病院、あるいは自宅に見舞い客が訪れるときがある。そんな折には、言語障害の吾輩の語る言葉を、柔和な面持ちでしずやかに聞いてくれるだけでここちよいのだ。
吾輩の病勢は、七年以上も一進一退で予断を許さない。様態が悪化してくると沈痛になってくる。ストレスがたまり免疫力が減退して、三半規管も支障をきたす。
緊迫状態が続くと体温が低下して、身体が異様に震えて祈ることもできなくなる。精神的に追い込まれると、正常な判断ができなくなり否定的なことばかり想い起こす。それはまさしく鬼胎以外の何ものでもない。
健常者であれば、何かしらの気ばらしができる。しかし、吾輩は一人では外出もままならないので、精神的重圧に耐えなければならない。
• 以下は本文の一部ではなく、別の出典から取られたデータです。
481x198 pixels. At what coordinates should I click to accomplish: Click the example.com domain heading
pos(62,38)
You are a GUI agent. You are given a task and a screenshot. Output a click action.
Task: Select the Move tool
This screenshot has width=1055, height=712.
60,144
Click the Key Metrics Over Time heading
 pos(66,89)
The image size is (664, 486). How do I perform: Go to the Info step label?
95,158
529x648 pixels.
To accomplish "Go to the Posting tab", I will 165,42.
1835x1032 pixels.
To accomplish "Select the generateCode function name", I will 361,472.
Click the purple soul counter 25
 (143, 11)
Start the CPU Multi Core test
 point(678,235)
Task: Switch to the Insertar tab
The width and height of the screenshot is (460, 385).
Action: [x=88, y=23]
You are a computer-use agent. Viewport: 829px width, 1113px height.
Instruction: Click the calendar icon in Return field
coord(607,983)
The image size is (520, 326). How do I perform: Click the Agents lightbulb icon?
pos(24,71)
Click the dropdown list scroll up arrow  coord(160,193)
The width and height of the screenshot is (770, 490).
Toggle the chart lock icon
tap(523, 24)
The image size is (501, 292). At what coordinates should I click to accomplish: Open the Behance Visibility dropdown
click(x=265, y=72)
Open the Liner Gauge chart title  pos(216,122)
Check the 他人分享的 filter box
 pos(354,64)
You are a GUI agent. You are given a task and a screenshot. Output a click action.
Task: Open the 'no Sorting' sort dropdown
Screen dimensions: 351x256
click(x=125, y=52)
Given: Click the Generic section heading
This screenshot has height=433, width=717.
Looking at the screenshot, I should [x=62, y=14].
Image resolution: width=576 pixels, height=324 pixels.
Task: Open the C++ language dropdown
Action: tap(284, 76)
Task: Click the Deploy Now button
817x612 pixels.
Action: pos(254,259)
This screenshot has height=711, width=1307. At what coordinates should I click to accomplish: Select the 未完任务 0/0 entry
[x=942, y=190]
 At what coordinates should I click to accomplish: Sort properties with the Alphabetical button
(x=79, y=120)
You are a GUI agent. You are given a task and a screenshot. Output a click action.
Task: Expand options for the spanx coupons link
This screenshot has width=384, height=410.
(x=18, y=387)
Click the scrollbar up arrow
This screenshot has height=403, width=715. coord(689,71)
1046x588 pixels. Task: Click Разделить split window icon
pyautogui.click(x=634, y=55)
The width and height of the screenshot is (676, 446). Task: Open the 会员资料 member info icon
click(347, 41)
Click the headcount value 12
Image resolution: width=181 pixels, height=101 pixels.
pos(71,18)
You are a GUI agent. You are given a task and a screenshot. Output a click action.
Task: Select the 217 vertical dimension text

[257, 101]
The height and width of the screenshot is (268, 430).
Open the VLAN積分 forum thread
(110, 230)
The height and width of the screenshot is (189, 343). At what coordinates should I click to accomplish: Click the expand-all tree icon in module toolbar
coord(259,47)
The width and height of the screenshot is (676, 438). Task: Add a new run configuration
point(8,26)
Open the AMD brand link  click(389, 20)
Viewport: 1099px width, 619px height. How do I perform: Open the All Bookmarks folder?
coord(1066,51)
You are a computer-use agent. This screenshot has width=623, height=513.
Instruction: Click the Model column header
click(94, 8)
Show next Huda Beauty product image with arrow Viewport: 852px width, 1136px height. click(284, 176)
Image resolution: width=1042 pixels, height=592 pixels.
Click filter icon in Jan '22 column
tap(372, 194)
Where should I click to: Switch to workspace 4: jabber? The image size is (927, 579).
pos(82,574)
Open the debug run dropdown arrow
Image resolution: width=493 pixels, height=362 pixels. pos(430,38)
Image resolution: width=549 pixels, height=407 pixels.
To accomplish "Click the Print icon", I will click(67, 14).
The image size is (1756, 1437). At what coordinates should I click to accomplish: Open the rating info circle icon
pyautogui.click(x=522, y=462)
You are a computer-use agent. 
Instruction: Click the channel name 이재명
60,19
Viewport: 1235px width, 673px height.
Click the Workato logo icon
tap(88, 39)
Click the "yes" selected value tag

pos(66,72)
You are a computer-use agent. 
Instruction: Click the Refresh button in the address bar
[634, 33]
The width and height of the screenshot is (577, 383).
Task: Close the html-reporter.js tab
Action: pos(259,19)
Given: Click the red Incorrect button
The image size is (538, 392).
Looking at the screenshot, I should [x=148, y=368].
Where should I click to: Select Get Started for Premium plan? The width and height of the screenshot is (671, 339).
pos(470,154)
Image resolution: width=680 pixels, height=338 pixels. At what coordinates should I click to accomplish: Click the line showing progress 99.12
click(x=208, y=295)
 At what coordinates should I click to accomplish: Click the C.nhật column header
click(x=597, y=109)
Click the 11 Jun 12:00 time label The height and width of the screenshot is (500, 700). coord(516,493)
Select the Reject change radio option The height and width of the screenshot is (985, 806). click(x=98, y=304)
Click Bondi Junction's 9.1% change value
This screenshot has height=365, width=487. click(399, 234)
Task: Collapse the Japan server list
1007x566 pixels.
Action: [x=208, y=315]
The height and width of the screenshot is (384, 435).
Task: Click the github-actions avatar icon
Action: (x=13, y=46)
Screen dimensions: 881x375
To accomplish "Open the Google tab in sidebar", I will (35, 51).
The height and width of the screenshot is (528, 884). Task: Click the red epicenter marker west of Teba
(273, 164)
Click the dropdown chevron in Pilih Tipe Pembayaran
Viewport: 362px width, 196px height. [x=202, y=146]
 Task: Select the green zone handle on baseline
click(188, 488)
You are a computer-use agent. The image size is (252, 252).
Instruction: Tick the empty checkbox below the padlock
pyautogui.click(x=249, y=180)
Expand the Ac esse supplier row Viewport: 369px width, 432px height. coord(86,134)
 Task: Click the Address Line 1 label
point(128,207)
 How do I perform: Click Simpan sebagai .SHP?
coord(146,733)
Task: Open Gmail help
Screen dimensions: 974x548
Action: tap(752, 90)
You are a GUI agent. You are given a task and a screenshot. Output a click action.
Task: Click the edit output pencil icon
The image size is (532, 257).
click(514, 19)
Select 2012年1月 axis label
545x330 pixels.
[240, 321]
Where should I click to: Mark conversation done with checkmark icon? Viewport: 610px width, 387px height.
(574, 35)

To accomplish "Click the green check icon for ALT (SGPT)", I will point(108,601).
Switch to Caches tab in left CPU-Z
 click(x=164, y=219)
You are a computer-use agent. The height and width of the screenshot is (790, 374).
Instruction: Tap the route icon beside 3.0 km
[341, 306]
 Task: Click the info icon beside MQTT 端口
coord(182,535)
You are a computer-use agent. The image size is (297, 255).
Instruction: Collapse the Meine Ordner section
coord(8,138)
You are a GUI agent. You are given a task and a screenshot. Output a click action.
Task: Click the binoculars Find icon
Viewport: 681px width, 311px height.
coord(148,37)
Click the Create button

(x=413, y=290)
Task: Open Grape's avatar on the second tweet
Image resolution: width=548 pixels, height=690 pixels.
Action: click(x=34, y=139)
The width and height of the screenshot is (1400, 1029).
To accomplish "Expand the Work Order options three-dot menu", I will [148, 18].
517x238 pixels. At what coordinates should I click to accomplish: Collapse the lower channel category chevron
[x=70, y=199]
昨今の吾輩は、優心におそわれて寧日(ねいじつ)のない日々がつづく。ある日、家人にこっそりと「安楽死させてくれ」と頼んだこともある。闘病者には、想像を絶する病との壮絶な闘いがあるのだ。
今、この恐れと不安はどこから来るのであろうか。物理学者の寺田寅彦は述べている。「病人には回復するという楽しみがある」。
何もわかっていない。その言葉に、吾輩は蛇蝎(だかつ)のごとく嫌悪する。
僕自身もまた、何もかもわからない。心のそこから手を合わせられるのは、いつのことになることだろう。苦しいけれども、つたない文章を書きつづけること。それしかないよな。
この夏、右肺の手術をした傷口から、またもや止めどもなく出血している。この稿を書き上げれば、直ちに病院のアージェント・ケアーへ駆け込んでみようかと思う。
いつも僕のことを温かく見守ってくださる本紙スタッフ一同と、読者の皆様に心から感謝しています。ありがとう!
※コラムの内容はコラムニストの個人の意見・主張です。